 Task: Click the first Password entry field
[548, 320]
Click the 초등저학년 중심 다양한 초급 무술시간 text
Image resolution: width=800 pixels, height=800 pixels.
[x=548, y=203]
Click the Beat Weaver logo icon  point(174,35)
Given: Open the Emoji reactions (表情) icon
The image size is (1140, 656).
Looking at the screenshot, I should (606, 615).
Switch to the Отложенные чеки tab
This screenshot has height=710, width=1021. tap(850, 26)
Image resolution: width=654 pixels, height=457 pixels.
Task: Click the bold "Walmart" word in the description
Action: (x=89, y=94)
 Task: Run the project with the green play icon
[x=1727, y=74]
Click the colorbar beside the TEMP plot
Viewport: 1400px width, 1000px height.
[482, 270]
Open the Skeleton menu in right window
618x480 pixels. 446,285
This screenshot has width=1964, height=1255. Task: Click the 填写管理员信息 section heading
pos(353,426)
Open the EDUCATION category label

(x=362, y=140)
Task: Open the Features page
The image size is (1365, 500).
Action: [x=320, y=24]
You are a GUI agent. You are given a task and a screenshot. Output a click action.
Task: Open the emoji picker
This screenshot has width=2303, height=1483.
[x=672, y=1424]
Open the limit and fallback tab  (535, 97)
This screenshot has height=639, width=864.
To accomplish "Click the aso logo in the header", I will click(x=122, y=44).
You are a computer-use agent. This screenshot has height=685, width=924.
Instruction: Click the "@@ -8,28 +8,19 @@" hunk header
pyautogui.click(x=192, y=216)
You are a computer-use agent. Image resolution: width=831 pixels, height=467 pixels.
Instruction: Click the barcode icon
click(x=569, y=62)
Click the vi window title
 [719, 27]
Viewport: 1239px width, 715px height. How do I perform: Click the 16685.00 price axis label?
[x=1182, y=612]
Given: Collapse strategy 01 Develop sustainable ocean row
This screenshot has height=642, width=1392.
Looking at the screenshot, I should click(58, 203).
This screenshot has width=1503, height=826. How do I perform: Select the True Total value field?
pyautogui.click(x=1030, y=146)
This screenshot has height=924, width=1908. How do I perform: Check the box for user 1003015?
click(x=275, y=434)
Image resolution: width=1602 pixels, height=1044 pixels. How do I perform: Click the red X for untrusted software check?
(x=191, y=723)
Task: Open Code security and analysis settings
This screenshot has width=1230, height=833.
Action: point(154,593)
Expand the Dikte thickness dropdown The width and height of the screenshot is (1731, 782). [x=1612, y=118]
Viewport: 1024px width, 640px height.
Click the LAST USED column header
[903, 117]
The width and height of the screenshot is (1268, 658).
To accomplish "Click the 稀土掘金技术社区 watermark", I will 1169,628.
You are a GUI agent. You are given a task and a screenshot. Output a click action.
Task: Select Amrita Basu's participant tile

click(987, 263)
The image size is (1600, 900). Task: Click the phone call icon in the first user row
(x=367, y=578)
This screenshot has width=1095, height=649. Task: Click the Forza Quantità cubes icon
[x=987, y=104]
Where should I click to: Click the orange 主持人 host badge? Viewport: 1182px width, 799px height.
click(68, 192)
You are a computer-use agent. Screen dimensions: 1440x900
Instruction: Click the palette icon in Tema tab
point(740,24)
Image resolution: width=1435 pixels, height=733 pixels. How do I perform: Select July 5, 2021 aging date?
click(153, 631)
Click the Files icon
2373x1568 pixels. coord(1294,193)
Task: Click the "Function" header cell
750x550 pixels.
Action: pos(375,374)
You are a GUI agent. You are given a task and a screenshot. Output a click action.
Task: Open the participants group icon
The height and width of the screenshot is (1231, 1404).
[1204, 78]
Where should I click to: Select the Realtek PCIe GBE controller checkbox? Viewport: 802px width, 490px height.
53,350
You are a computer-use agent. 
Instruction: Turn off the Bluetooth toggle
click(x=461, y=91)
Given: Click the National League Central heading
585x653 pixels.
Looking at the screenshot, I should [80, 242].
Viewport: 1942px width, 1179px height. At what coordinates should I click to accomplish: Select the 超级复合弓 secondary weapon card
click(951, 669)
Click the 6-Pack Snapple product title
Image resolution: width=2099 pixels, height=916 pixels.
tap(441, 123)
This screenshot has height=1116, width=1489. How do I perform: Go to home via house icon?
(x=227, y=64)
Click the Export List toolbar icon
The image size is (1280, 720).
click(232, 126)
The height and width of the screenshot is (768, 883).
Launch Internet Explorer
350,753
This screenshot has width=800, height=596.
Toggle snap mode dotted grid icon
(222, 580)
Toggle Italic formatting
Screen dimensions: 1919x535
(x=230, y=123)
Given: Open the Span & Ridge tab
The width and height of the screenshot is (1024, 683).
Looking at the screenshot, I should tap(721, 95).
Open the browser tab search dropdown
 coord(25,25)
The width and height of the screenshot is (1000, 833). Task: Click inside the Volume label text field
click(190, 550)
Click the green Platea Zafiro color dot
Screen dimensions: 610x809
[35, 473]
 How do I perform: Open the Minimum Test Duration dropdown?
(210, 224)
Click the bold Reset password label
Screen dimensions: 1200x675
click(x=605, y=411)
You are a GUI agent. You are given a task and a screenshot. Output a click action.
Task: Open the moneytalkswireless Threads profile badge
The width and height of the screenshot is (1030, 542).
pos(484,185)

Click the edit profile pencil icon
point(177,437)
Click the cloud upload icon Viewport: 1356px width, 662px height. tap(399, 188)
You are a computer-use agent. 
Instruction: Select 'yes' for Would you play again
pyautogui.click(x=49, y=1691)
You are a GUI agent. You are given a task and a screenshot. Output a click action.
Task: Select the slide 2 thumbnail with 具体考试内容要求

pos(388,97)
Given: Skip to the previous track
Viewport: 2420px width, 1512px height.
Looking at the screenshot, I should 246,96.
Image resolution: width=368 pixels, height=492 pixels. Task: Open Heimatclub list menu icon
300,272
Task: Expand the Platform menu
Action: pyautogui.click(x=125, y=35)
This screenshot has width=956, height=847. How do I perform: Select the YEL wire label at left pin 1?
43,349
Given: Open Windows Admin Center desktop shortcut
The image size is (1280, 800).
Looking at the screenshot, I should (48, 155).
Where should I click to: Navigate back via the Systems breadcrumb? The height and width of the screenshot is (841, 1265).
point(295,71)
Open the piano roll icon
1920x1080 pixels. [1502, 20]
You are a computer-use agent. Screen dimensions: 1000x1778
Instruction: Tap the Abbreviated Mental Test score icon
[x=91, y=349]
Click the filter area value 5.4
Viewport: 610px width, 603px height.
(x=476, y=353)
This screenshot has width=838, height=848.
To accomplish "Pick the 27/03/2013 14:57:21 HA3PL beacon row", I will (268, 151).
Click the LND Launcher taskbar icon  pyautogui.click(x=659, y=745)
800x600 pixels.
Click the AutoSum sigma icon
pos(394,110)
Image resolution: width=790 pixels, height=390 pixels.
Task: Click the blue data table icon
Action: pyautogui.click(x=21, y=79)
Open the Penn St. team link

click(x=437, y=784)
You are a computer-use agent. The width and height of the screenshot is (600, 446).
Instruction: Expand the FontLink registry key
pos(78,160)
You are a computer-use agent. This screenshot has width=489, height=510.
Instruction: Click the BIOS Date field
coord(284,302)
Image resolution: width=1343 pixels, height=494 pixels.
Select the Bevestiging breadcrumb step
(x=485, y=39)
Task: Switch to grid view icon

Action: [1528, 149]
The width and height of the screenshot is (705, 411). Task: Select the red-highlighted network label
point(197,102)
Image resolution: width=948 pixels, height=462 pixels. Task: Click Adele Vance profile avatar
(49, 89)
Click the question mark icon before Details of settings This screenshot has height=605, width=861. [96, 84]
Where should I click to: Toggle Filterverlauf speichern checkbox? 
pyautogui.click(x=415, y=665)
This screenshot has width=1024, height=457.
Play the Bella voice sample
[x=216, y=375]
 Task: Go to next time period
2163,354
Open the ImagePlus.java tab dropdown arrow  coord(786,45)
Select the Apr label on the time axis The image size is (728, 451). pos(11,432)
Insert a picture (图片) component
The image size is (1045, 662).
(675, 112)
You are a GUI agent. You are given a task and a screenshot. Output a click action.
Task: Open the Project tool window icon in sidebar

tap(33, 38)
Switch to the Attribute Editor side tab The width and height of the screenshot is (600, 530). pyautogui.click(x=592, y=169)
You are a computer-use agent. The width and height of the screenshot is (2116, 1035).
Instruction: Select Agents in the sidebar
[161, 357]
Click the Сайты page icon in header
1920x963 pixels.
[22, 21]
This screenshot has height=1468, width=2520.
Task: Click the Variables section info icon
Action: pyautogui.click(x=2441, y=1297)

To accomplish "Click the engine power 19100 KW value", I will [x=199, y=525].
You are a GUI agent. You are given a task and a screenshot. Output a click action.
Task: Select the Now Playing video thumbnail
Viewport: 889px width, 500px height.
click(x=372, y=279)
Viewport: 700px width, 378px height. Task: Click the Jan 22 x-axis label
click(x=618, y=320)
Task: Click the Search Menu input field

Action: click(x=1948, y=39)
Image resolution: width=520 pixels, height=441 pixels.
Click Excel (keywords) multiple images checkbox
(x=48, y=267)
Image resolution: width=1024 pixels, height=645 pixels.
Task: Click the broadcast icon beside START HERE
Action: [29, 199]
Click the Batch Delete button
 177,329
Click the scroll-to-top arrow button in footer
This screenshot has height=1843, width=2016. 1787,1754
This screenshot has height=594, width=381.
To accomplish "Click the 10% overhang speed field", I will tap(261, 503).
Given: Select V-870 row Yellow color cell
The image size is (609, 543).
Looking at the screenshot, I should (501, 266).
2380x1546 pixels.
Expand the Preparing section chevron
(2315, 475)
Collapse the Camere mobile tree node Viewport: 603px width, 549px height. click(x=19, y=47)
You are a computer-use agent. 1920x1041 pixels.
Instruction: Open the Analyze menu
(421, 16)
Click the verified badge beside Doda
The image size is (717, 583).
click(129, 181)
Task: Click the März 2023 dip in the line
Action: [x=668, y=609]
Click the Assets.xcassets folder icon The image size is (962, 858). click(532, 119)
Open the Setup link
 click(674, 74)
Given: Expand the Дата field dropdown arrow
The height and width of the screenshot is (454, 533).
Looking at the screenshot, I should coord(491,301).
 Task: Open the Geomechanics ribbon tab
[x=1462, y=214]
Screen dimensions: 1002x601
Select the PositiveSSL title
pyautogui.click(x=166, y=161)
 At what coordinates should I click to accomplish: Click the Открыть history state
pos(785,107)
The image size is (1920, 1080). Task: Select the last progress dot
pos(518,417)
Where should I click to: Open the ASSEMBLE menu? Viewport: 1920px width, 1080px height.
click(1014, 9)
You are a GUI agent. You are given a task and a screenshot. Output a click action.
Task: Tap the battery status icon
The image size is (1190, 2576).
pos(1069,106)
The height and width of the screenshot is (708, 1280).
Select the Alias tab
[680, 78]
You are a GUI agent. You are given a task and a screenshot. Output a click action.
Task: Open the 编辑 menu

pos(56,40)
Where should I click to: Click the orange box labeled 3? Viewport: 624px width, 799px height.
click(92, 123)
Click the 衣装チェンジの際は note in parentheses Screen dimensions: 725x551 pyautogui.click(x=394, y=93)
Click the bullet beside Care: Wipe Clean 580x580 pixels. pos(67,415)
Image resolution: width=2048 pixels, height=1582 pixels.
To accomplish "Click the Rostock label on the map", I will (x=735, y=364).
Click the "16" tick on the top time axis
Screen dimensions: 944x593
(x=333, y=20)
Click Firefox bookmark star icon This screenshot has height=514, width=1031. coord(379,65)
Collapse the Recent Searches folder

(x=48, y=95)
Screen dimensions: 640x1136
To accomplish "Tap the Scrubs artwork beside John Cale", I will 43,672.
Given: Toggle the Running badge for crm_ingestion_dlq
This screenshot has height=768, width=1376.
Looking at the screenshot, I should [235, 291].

**Problem description:** Reproduce the entries verbatim from the first line through the line containing "(x=362, y=140)", including that final line.

**Task answer:**
 Task: Click the first Password entry field
[548, 320]
Click the 초등저학년 중심 다양한 초급 무술시간 text
Image resolution: width=800 pixels, height=800 pixels.
[x=548, y=203]
Click the Beat Weaver logo icon  point(174,35)
Given: Open the Emoji reactions (表情) icon
The image size is (1140, 656).
Looking at the screenshot, I should (606, 615).
Switch to the Отложенные чеки tab
This screenshot has height=710, width=1021. tap(850, 26)
Image resolution: width=654 pixels, height=457 pixels.
Task: Click the bold "Walmart" word in the description
Action: (x=89, y=94)
 Task: Run the project with the green play icon
[x=1727, y=74]
Click the colorbar beside the TEMP plot
Viewport: 1400px width, 1000px height.
[482, 270]
Open the Skeleton menu in right window
618x480 pixels. 446,285
This screenshot has width=1964, height=1255. Task: Click the 填写管理员信息 section heading
pos(353,426)
Open the EDUCATION category label

(x=362, y=140)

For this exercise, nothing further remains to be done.